EXERCISE AIM:
Only the lines from the one containing "Toggle Anastasiia Zahorovska's" through the end of the listing are to be repeated, exactly and without pictures.

SOURCE MATERIAL:
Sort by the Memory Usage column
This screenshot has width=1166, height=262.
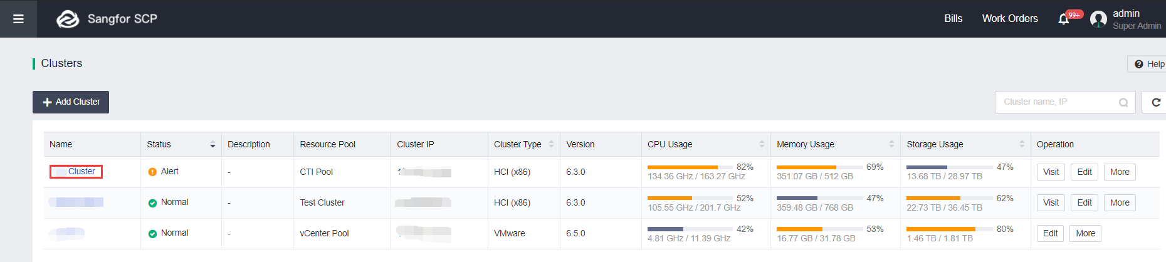click(x=891, y=144)
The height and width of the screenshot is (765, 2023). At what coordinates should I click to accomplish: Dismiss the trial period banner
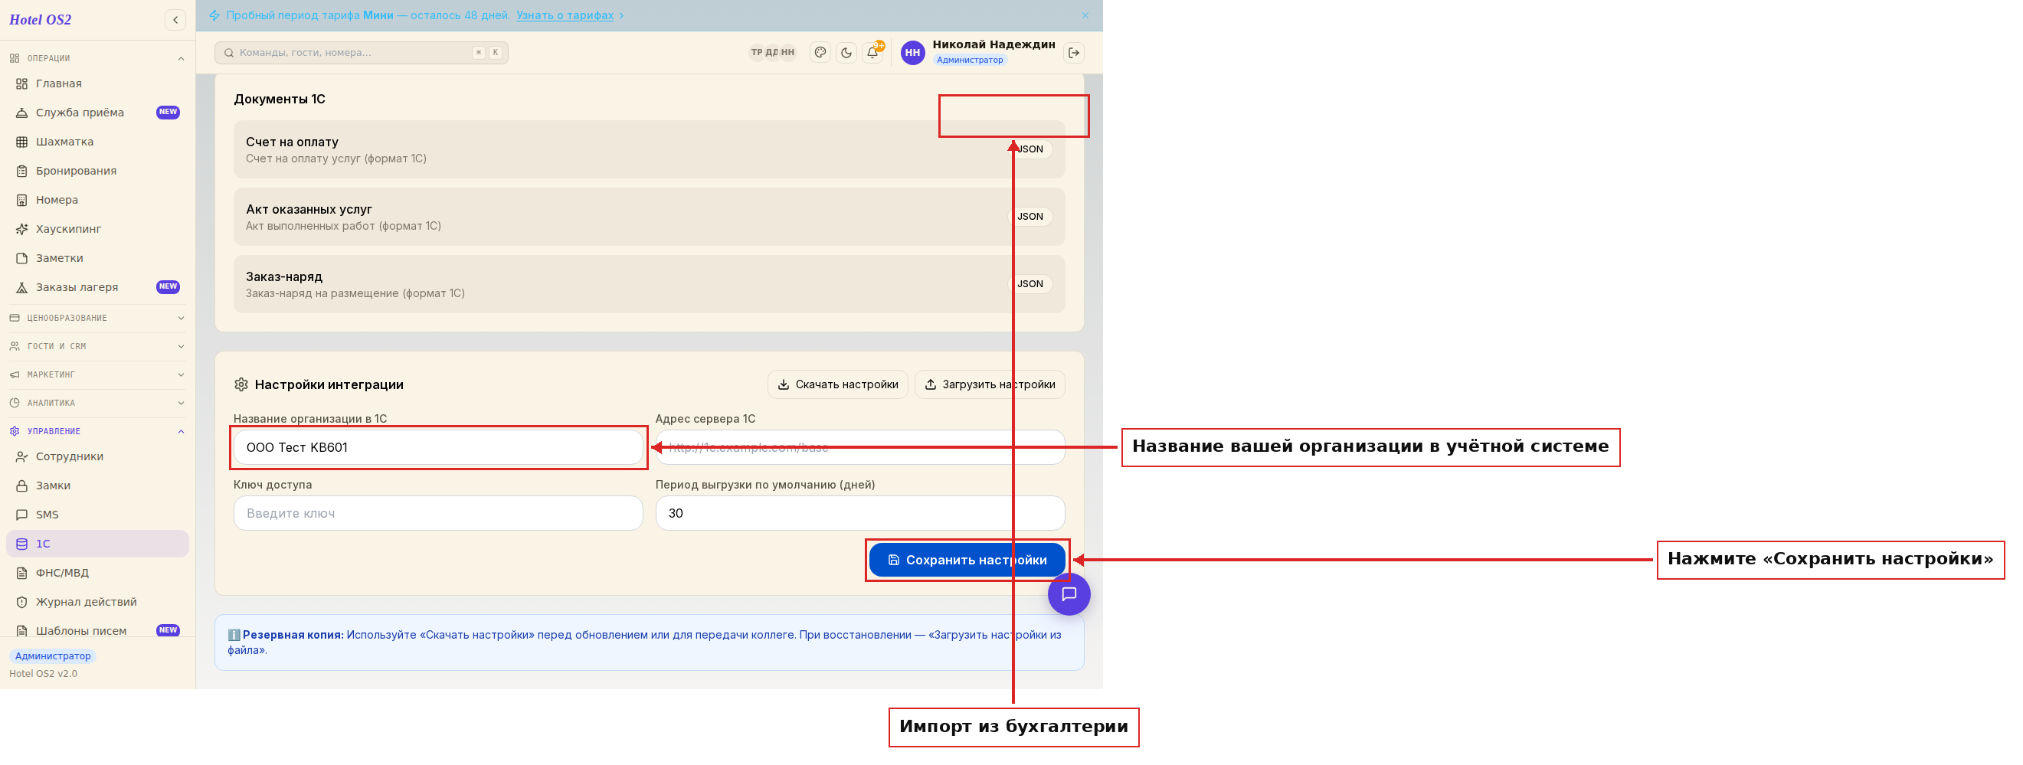point(1085,16)
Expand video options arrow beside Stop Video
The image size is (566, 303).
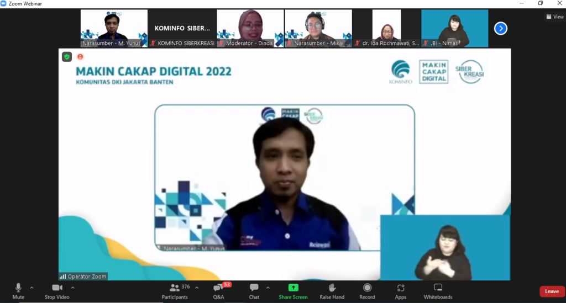click(x=72, y=288)
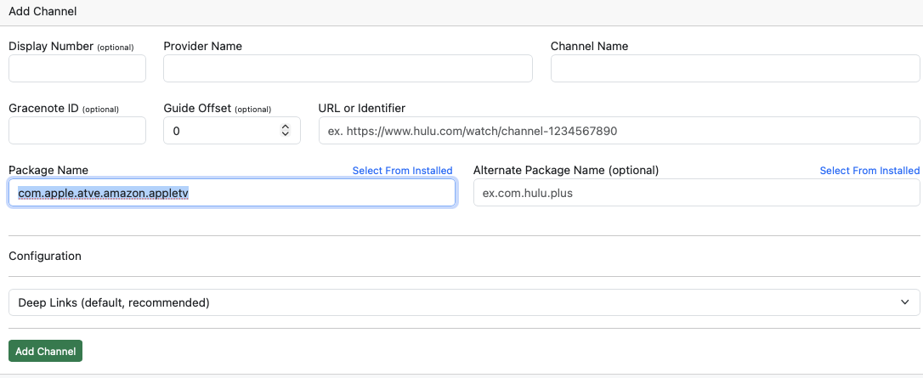
Task: Open Select From Installed for Package Name
Action: pos(402,171)
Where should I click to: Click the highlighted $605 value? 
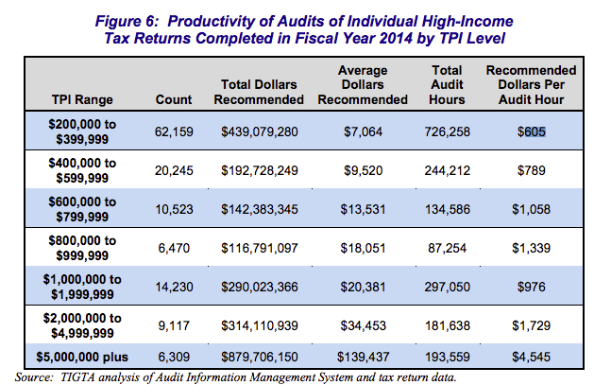click(x=533, y=132)
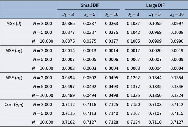Click the N = 5,000 label in MSE (d) group

(x=43, y=32)
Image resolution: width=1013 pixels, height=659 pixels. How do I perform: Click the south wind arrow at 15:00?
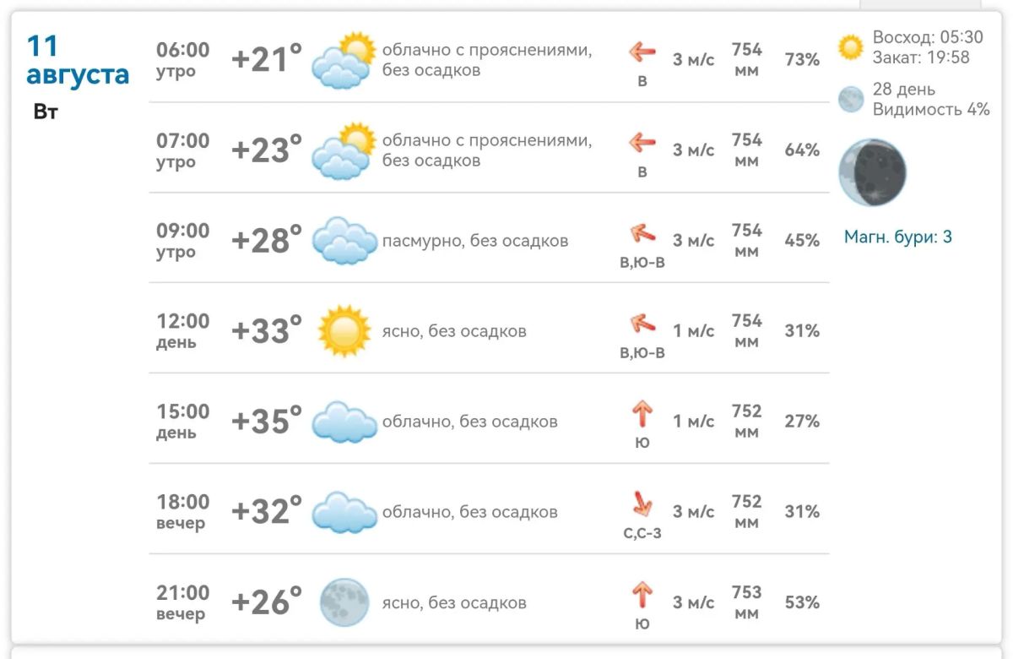[642, 414]
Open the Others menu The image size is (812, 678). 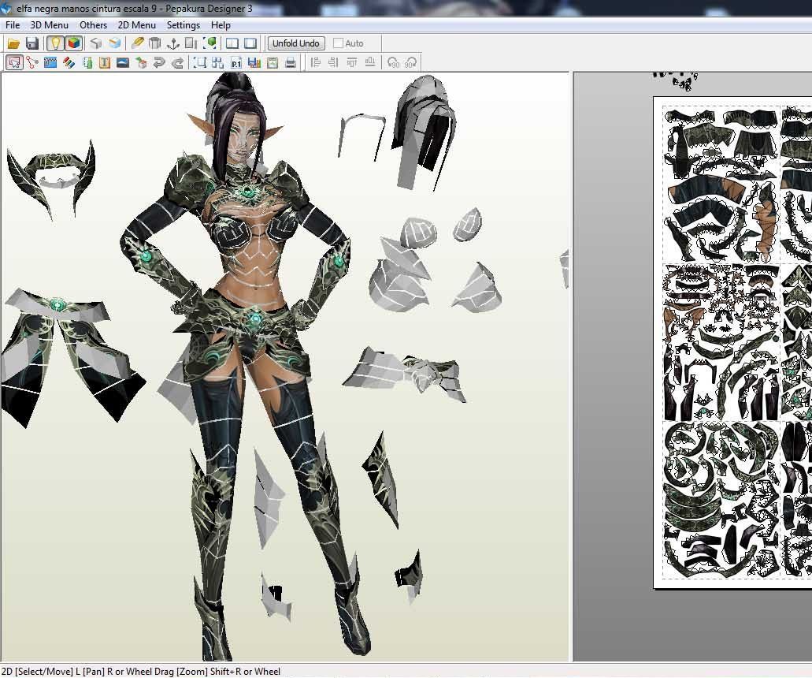(93, 24)

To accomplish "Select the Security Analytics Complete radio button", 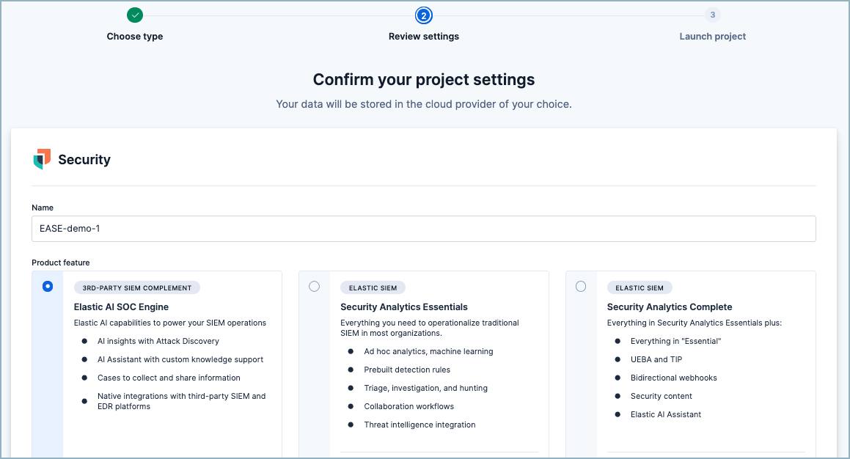I will pos(581,287).
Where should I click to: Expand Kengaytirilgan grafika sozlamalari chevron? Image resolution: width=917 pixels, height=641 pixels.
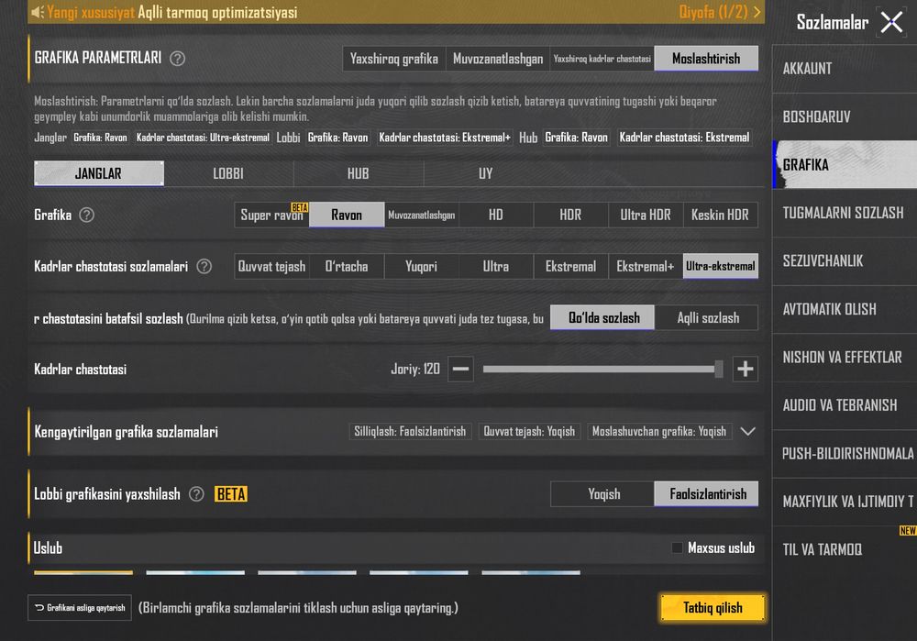point(747,432)
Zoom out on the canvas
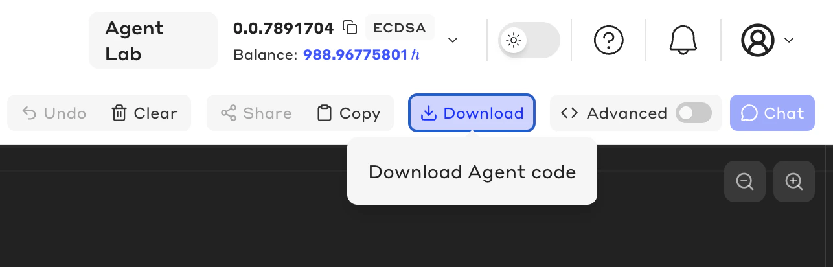Screen dimensions: 833x267 [745, 181]
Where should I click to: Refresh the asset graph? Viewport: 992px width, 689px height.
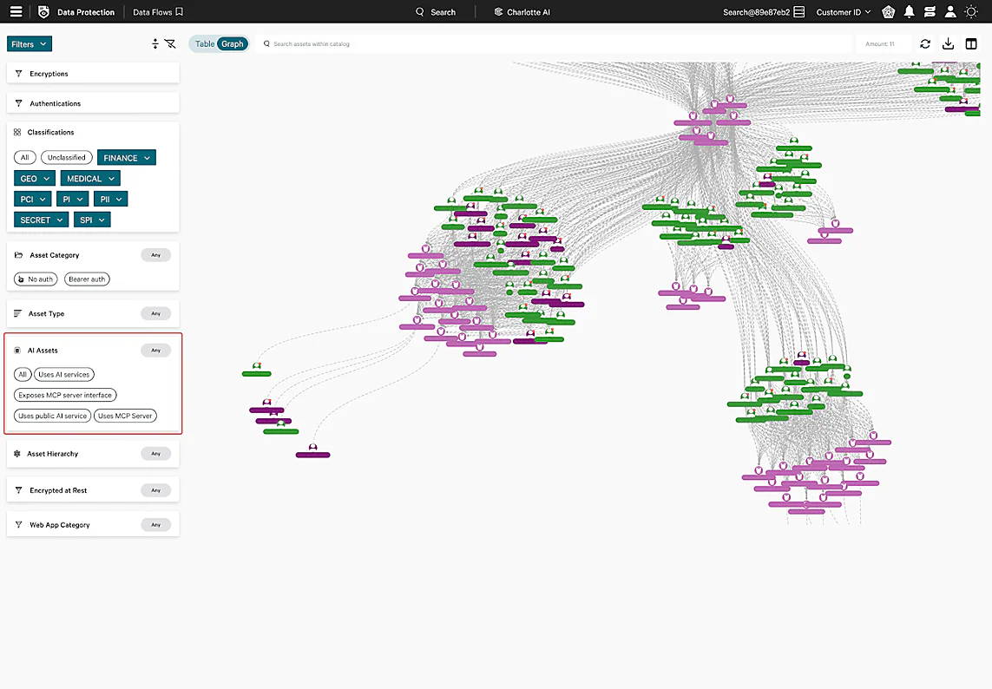tap(925, 43)
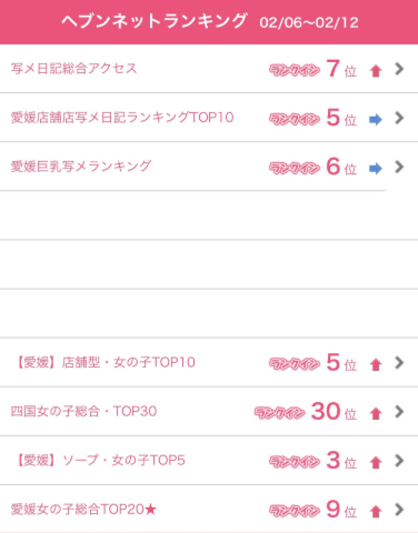Click the up arrow beside 【愛媛】ソープ・女の子TOP5
This screenshot has width=418, height=533.
point(375,462)
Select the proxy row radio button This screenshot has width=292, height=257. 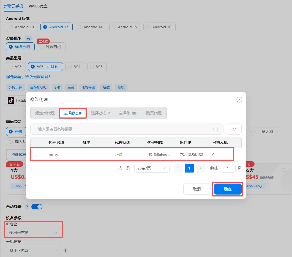(x=35, y=155)
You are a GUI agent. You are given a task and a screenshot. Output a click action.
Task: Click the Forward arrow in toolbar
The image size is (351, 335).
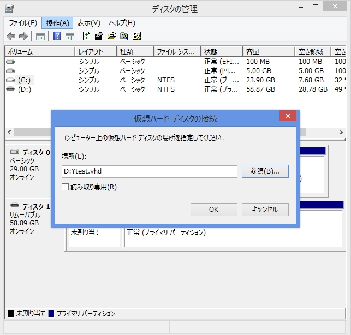click(x=23, y=37)
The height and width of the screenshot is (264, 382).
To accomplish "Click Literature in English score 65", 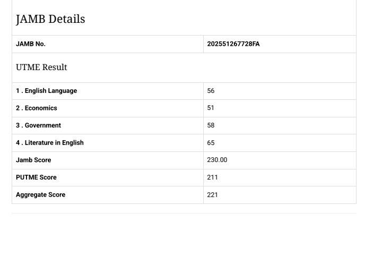I will click(211, 143).
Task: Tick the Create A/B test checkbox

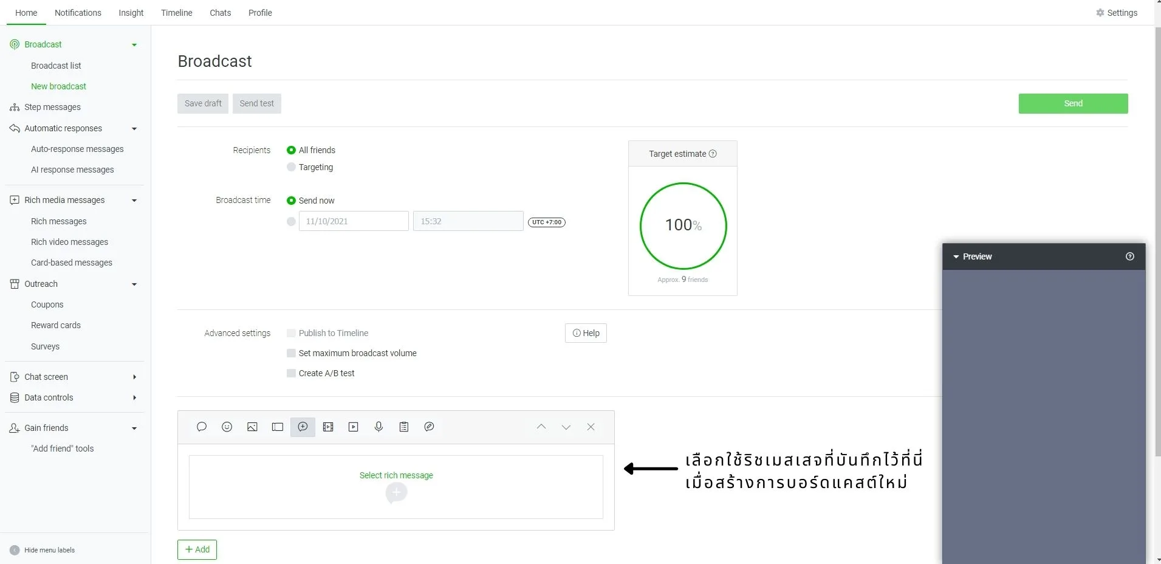Action: pyautogui.click(x=292, y=373)
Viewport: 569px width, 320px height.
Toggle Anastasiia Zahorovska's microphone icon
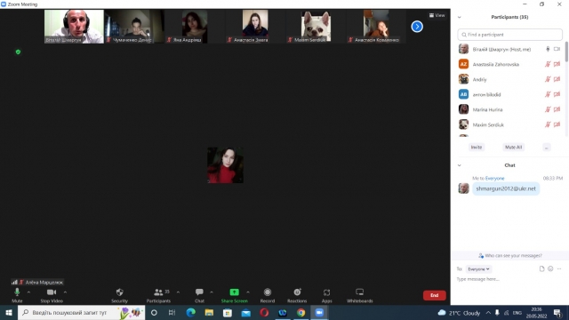point(548,64)
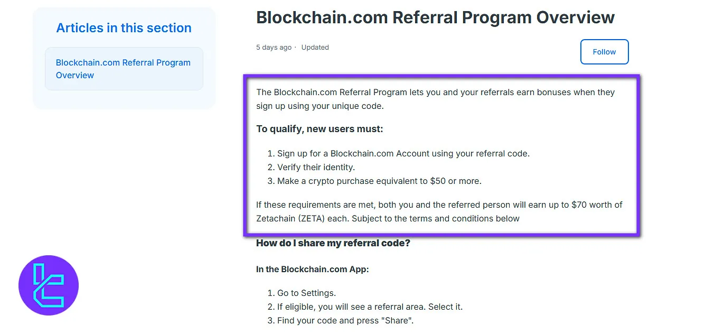Click the purple TC logo icon
The width and height of the screenshot is (705, 334).
point(49,285)
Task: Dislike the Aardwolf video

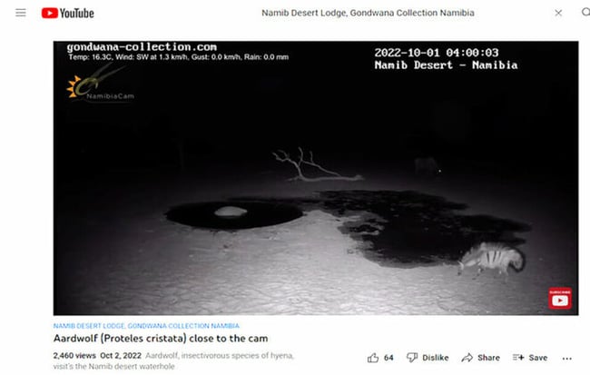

EXERCISE OUTPUT:
Toggle Anastasiia Zahorovska's microphone icon
point(548,64)
Click the purple TC logo icon
The width and height of the screenshot is (705, 334).
point(49,285)
Task: Dislike the Aardwolf video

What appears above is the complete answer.